Segundo o presidente da estatal, a apresentação dos resultados auditados é importante para recuperar a credibilidade da empresa. Bendine afirmou que o balanço contou com o aval dos auditores da PwC, mas, até o fechamento desta edição, a estatal ainda não havia publicado o relatório completo no site da Comissão de Valores Mobiliários (CVM), órgão que regula o mercado financeiro.
- Estamos dando um passo fundamental em direção ao pleno resgate da credibilidade da Petrobras junto a acionistas, fornecedores, ao mercado e à sociedade - disse Bendine. - A Petrobras não vai parar. Não vai entrar em marcha à ré.
Bendine disse ainda que a empresa vai retomar sua capacidade de geração de valor e adiantou que a estatal divulgará mudanças em seu plano de negócios.

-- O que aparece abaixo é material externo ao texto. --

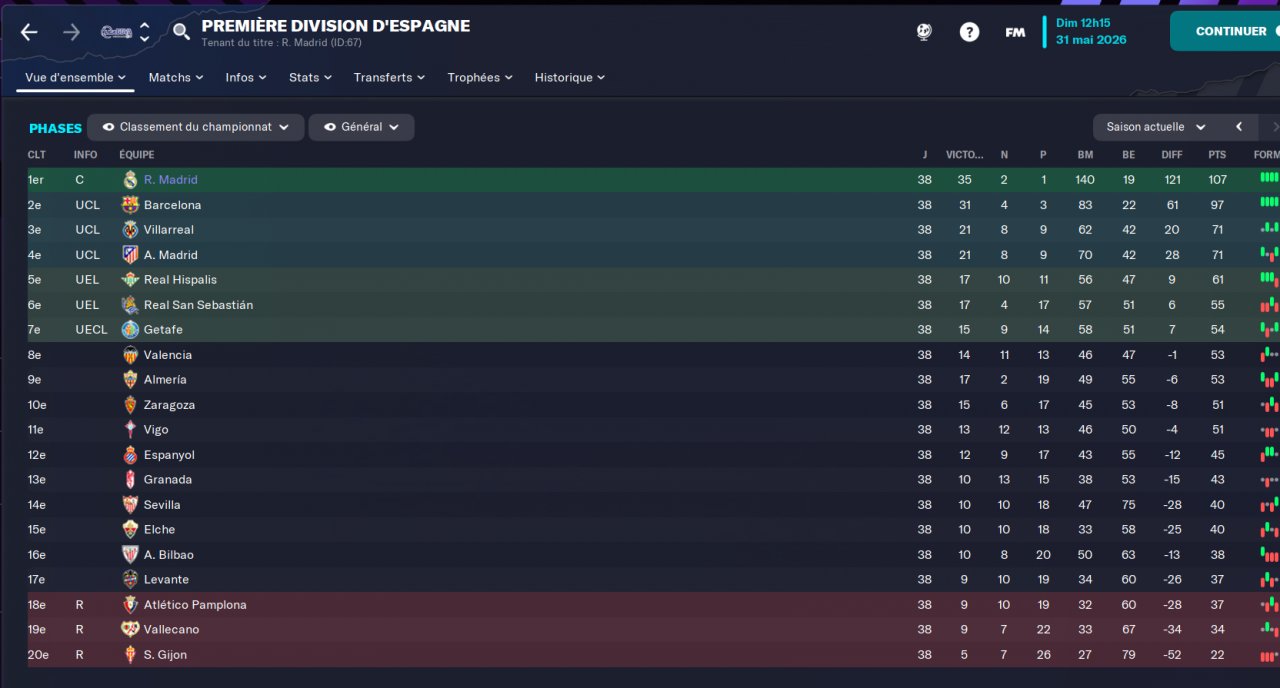Sort table by PTS column header
Image resolution: width=1280 pixels, height=688 pixels.
(x=1217, y=155)
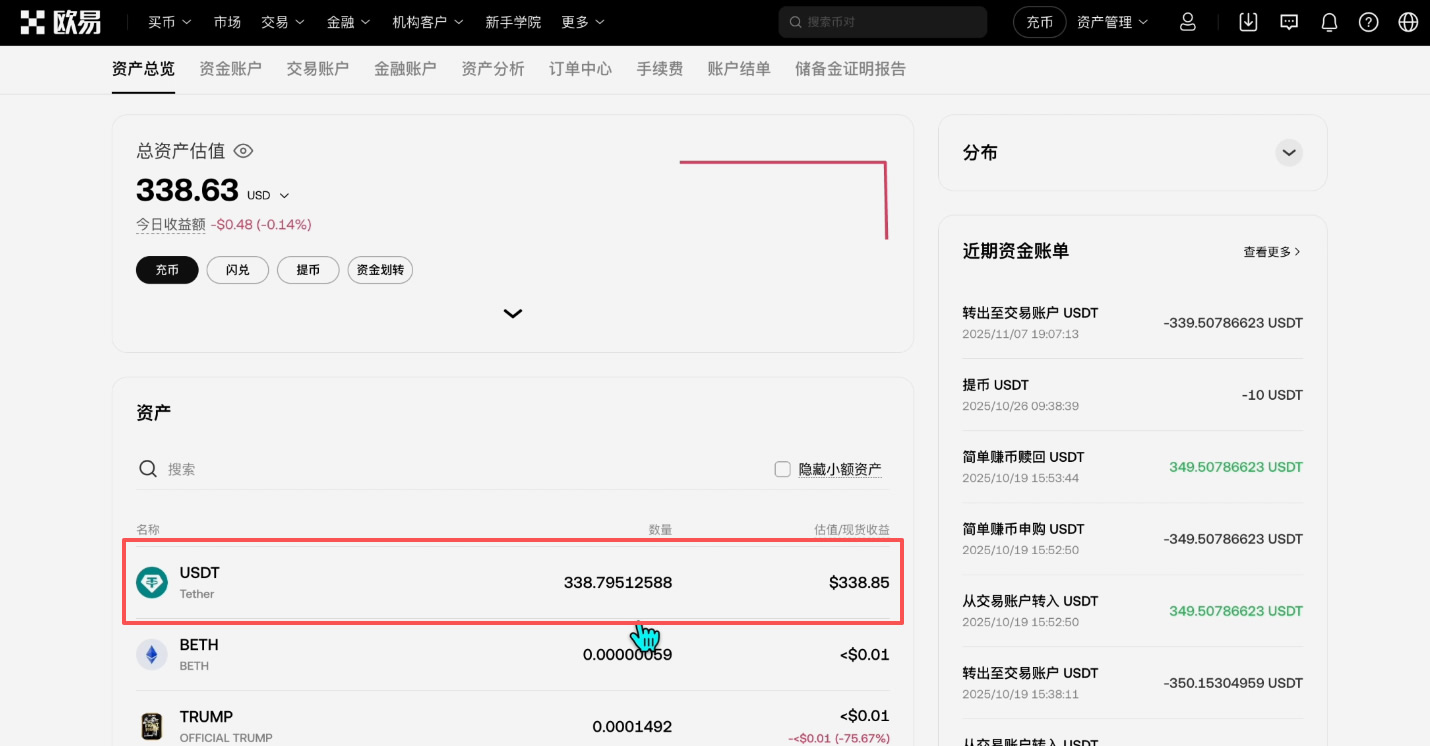Click the BETH coin icon
1430x746 pixels.
tap(152, 654)
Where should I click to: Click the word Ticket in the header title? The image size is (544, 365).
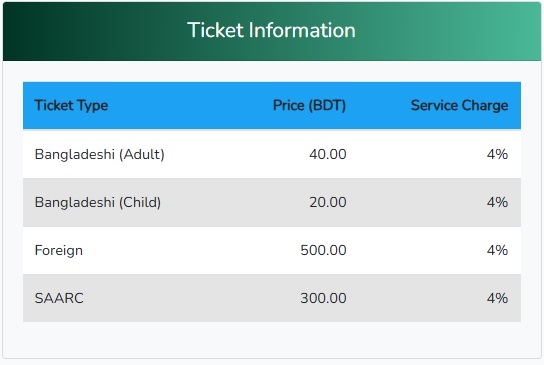point(216,30)
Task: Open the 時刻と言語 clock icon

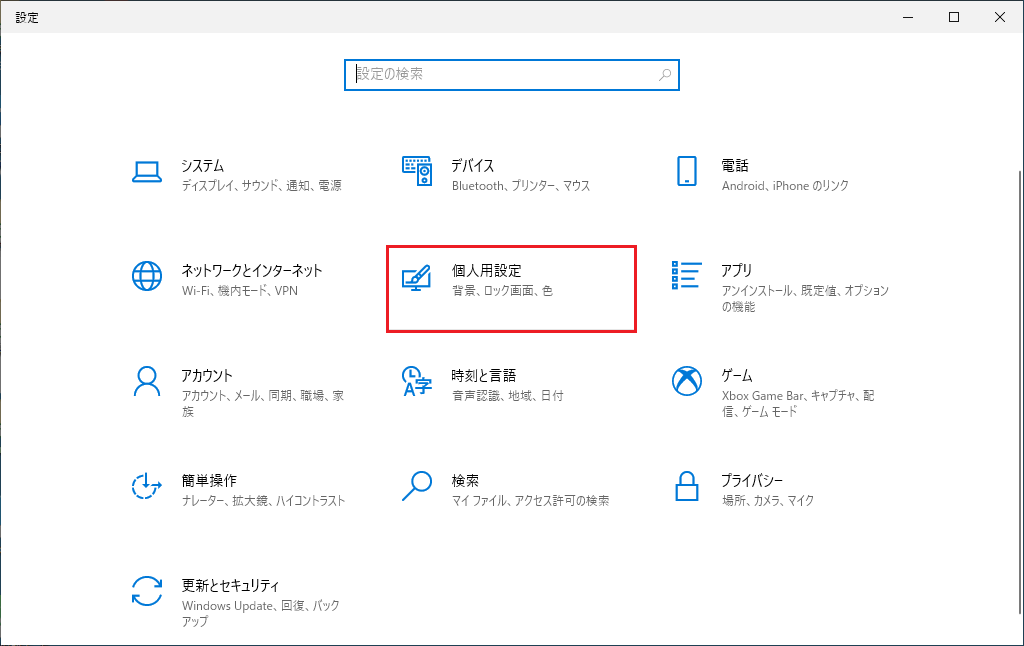Action: pos(416,381)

Em janeiro a Petrobras informou, em balanço não auditado, que havia registrado lucro líquido de R$ 3,087 bilhões no terceiro trimestre de 2014. Agora, a empresa indica um prejuízo de R$ 5,339 bilhões no período. Segundo os resultados da estatal, isso ocorre porque, a Petrobras considerou as perdas de R$ 6,2 bilhões com corrupção e estima que haverá um risco maior de calote nos créditos que tem a receber do setor elétrico, além de ter reavaliado ativos afetados pela queda do preço do petróleo.

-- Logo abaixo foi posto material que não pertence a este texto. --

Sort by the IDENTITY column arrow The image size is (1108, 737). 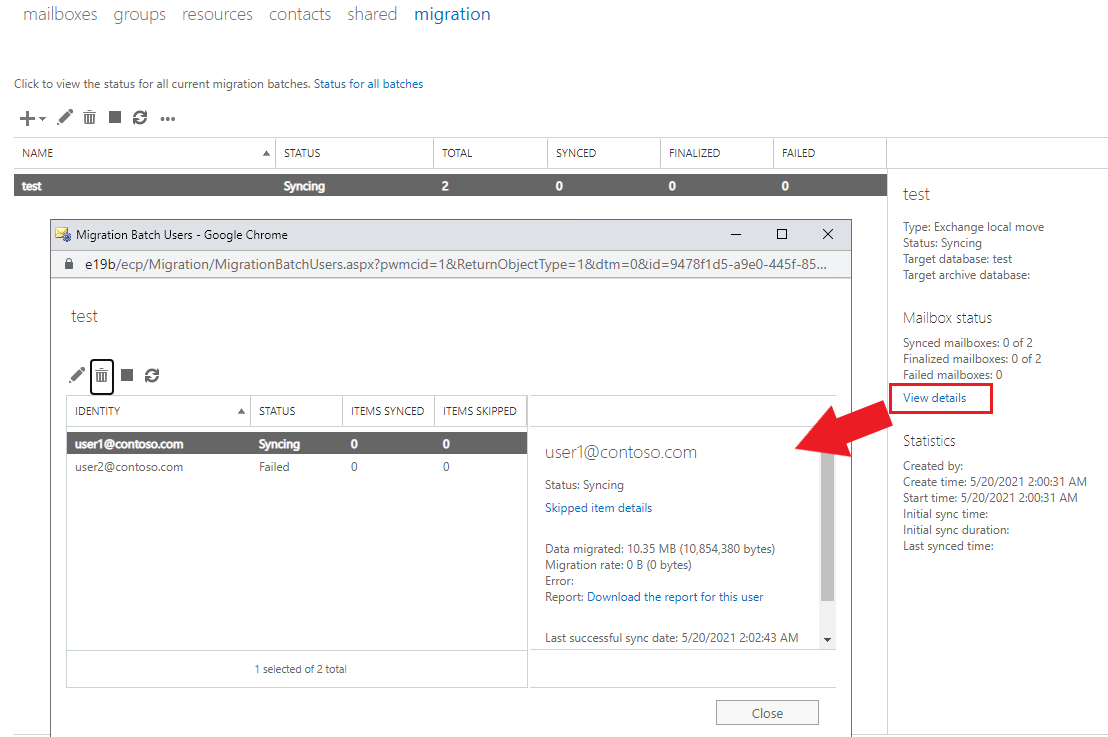click(x=240, y=410)
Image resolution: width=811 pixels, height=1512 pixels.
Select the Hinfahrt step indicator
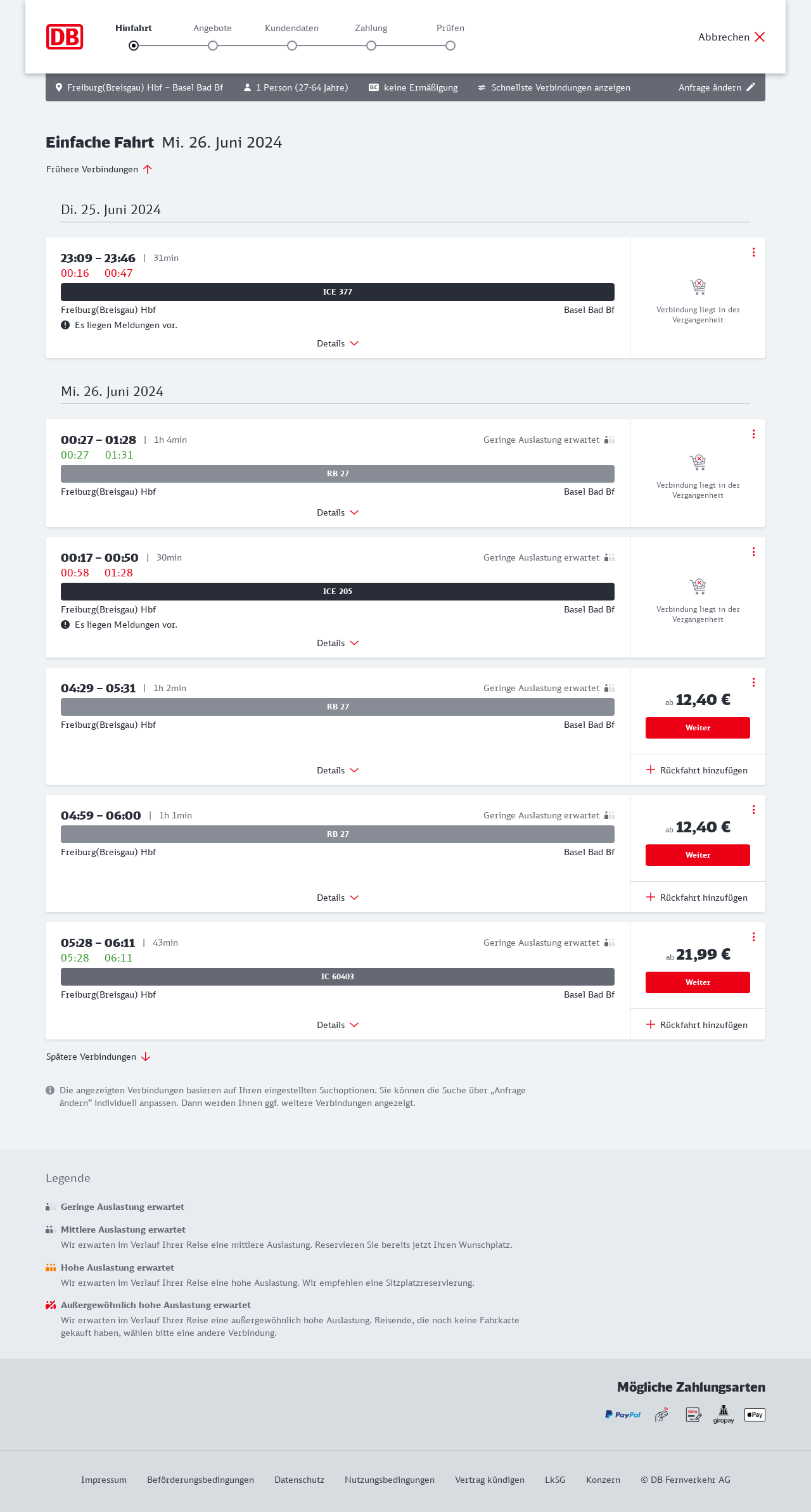pyautogui.click(x=134, y=46)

Redução dos investimentos até 2016
Para 2015, a empresa prevê investimentos de US$ 29 bilhões, um patamar inferior aos US$ 35 bilhões do ano passado. Para 2016, o investimentos cairá para US$ 25 bilhões. A estatal prevê ainda uma necessidade de captações de US$ 13 bilhões neste ano. Assim, a companhia deve chegar ao fim do ano com caixa de US$ 20 bilhões.
Para 2016, a Petrobras prevê desinvestimentos de US$ 10 bilhões e uma produção total de 2,886 milhões de barris. Atualmente, a produção gira na casa dos 2,5 milhões de barris. Para 2016, o investimentos será de US$ 25 bilhões.

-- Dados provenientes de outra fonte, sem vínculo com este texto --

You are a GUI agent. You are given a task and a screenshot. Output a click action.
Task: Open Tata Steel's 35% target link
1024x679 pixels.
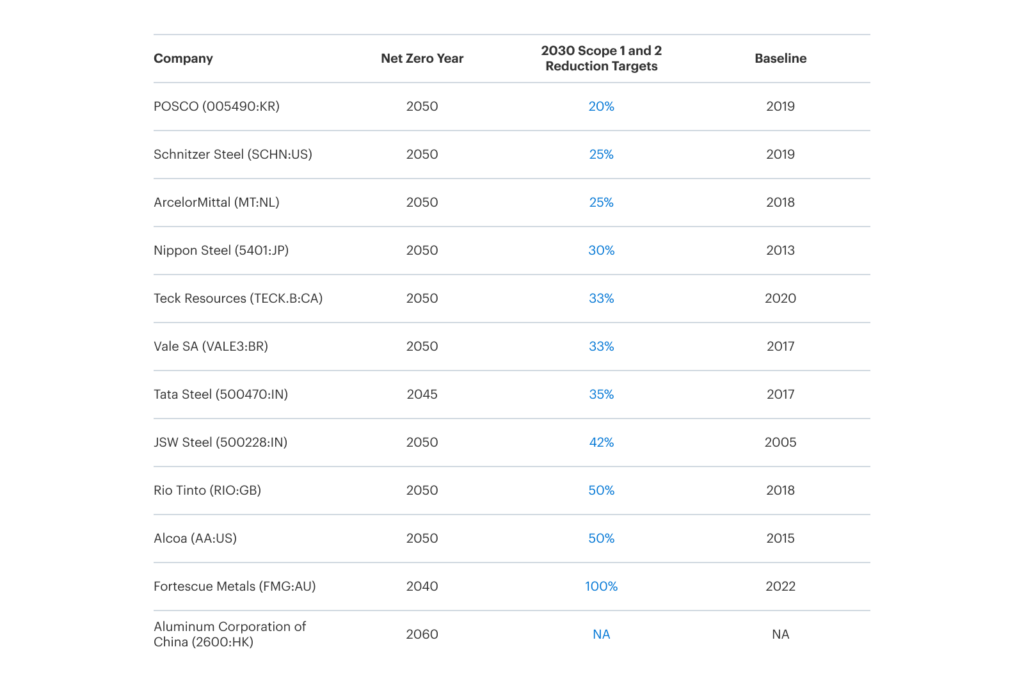[x=601, y=394]
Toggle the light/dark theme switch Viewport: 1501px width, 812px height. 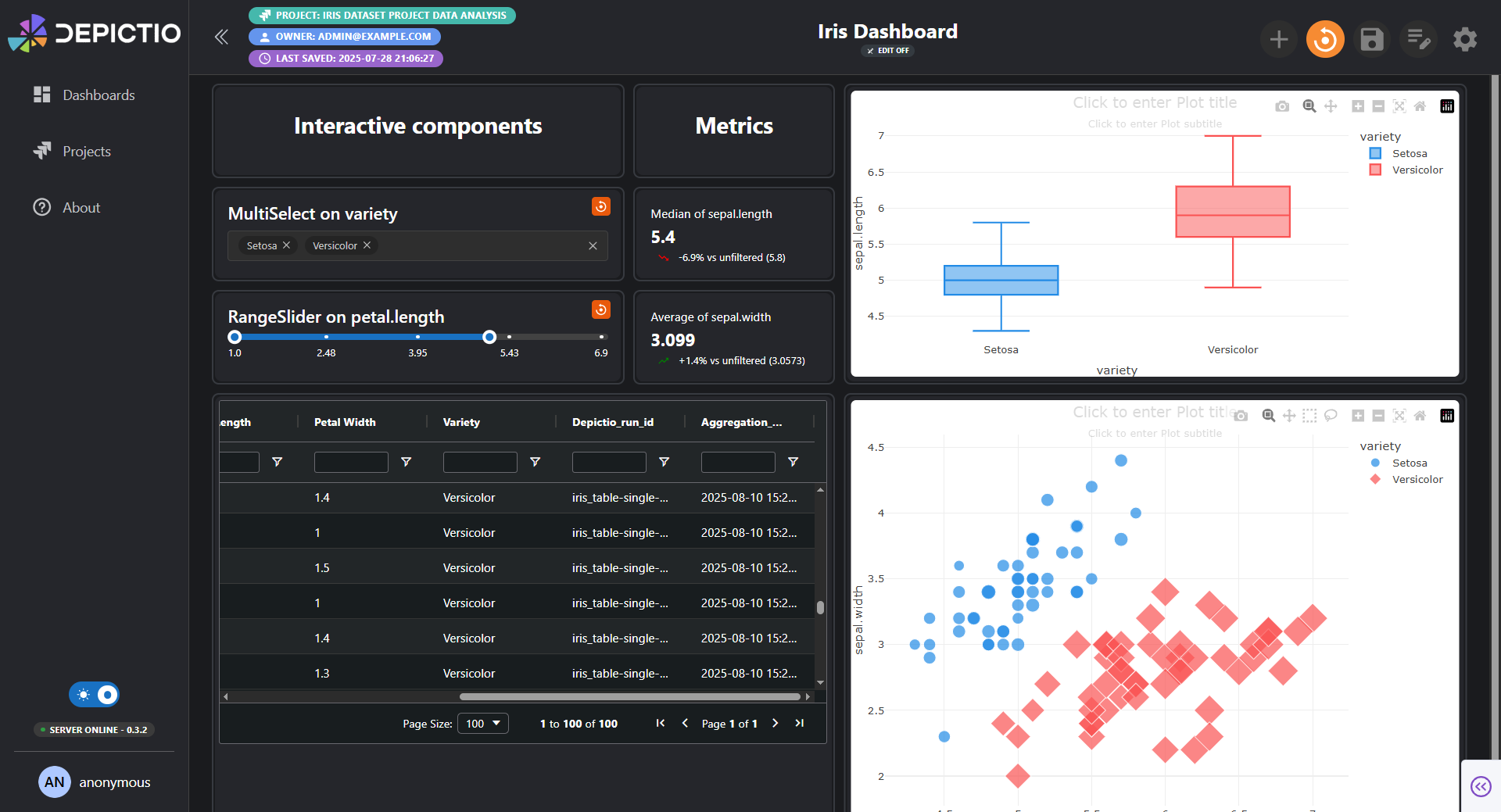click(x=94, y=695)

Ao comentar as recentes captações anunciadas pela empresa, Bendine negou que a empresa esteja planejando vender ativos do pré-sal. Ele negou que as recentes captações no mercado financeiro prevejam outras contrapartidas, como uma suposta troca de petróleo com a China. Bendine disse ainda que a Petrobras não vai pagar dividendos aos acionistas referentes a 2014.
O balanço desta quarta-feira indicou ainda que o preço internacional do petróleo provocou perdas de R$ 10 bilhões na exploração e produção de petróleo e gás natural. Já a redução na demanda e nas margens do segmento petroquímico, segundo a Petrobras, provocaram perdas de R$ 2,9 bilhões.
O endividamento total da companhia cresceu 31% em 2014, passando de R$ 267,8 bilhões, em 2013, para R$ 351,0 bilhões no ano passado. A maior alta ocorreu em papéis de curto prazo, que passaram de R$ 18,8 bilhões em 2013 para R$ 31,6 bilhões em 2014, uma alta de 68%.
Apesar dos problemas, o faturamento da Petrobras cresceu 10,6% no ano passado, atingindo R$ 337,26 bilhões. Isso graças ao fato de a companhia ter reajustado preços dos combustíveis que vende no Brasil acima dos preços internacionais. A estatal ressaltou que houve aumento da demanda por derivados no mercado interno.